Als ich ungefähr 9 oder 10 Jahre alt war, gab es im DDR-Fernsehen einen tschechischen Film der hieß „Wie man einem Walfisch die Zähne zieht“. Es ging um einen Jungen, der ungefähr im selben Alter, mit seiner alleinerziehenden Mutter lebte, welche eines Tages einen neuen Mann kennen lernte der in seiner Freizeit in der böhmischen Schweiz zum Klettern ging.
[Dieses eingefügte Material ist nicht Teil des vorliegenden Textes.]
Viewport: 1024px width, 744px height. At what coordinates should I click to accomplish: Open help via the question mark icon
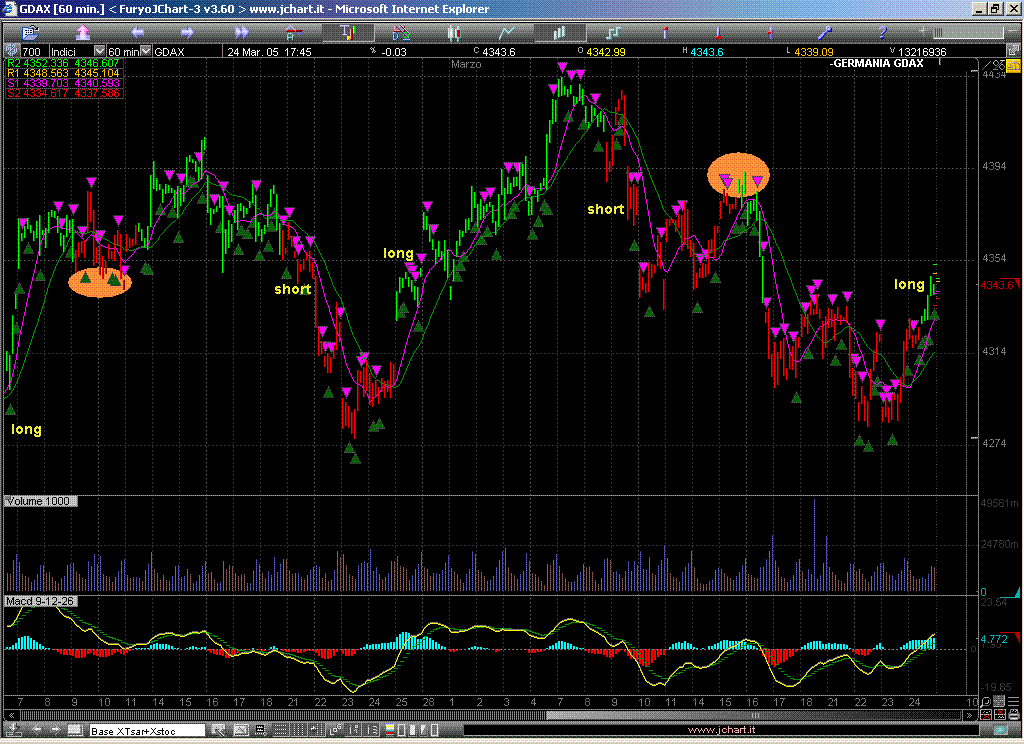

Von Zeit zu Zeit nahm er dann den Hauptprotagonisten des Films (besagten 10jährigen) mit und es entspann sich ein gemeinsames Hobby … Mich faszinierte dieser Film, insbesondere die Momente, wo Vater und Sohn zu diesen gemeinsamen Kletterabenteuern aufbrachen. Da mein Vater vorwiegend auswärts arbeitete und viele Jahre nur an den Wochenenden heim kam, fühlte ich mich damals in einer ähnlichen Situation und ich wünschte mir nichts sehnlicher als einen (Ersatz?)-Vater, der mit mir zum Klettern ging. Aber dazu kam es leider nicht, daher musste ich meine Bergsteigerambitionen selbst in die Hand nehmen. Also erst einmal ab in die Bibliothek und ein Buch über Bergsteigen / Klettern ausgeliehen. Und obwohl das alles ziemlich kompliziert klang und Sicherheit auch damals schon groß geschrieben wurde, ging ich den pragmatischen Weg und klaute kurzerhand die Wäscheleine meiner Mutter aus dem Trockenraum im Keller und zog mit meinem damaligen Freund Markus in den nahe gelegenen Wald und wir suchten uns einen geeigneten Felsen um unser erstes Bergabenteuer zu absolvieren. Man kann sich natürlich denken, dass die Sache in einem totalen Fiasko endete, die Wäscheleine alsbald gerissen war und wir nur mit viel Glück unversehrt davon kamen. Natürlich ließ, wieder zu Hause angekommen, die Ohrfeige ob der kaputten Wäscheleine nicht lange auf sich warten… ABER: wir waren jetzt „echte Bergsteiger“ und „Kletterer“, hatten unseren ersten Felsen bezwungen und natürlich „Blut geleckt“. Da aber eine Kletterausrüstung zu DDR-Zeiten nicht so ohne Weiteres zu beschaffen war und meine Eltern auch kein besonderes Interesse daran zeigten, mich diesbezüglich zu unterstützen, mussten sich meine Kletterambitionen noch ein paar Jahre gedulden.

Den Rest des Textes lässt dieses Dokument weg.